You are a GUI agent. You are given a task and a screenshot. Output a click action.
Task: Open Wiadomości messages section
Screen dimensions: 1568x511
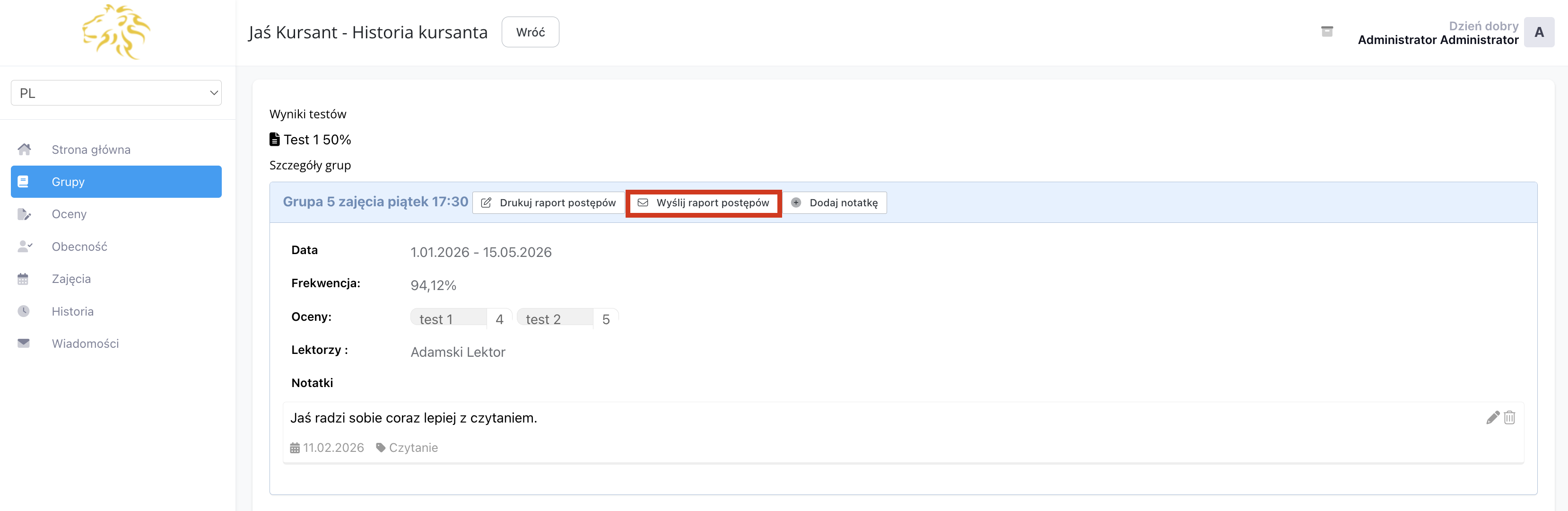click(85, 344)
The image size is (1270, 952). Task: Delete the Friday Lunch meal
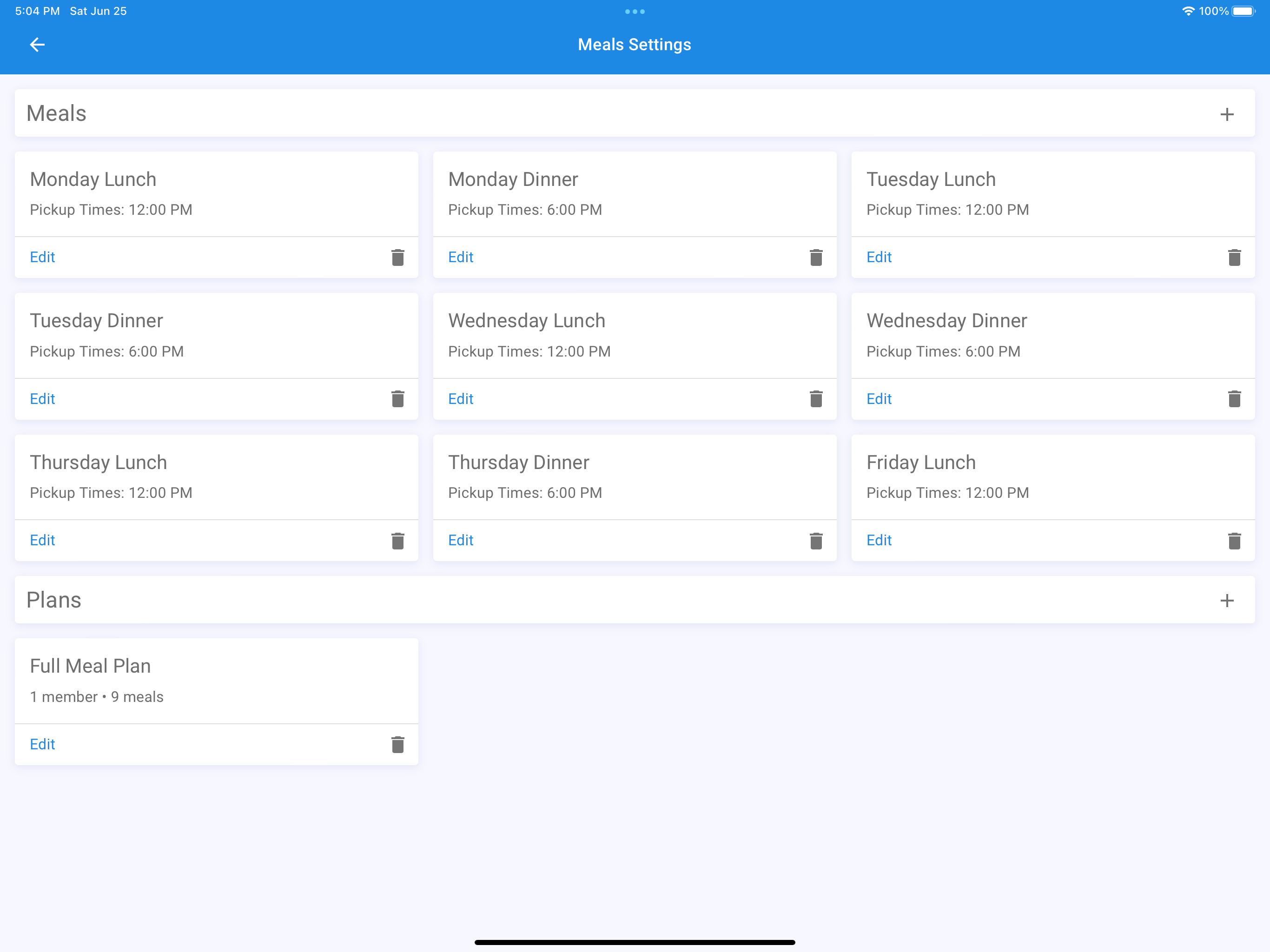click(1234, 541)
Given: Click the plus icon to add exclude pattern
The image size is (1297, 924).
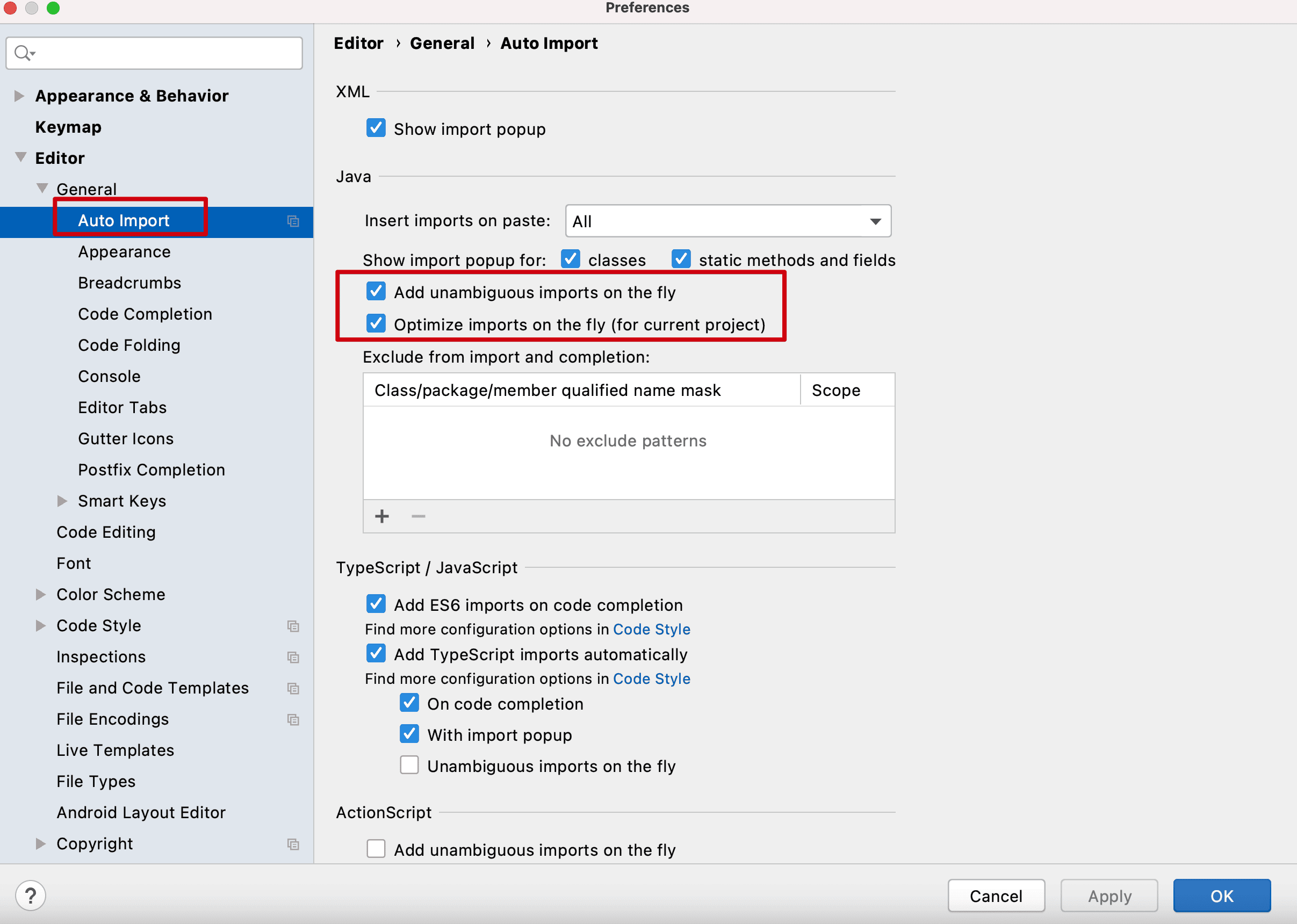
::::::::::
- Task item
Retype the data above exactly, dropping every picture.

- Response to the exercise
You are a GUI agent. You are given a task and a screenshot. Output a click action.
Task: Open Wiadomości messages section
Screen dimensions: 1568x511
click(85, 344)
The image size is (1270, 952). Task: Delete the Friday Lunch meal
click(1234, 541)
Given: Click the plus icon to add exclude pattern
The image size is (1297, 924).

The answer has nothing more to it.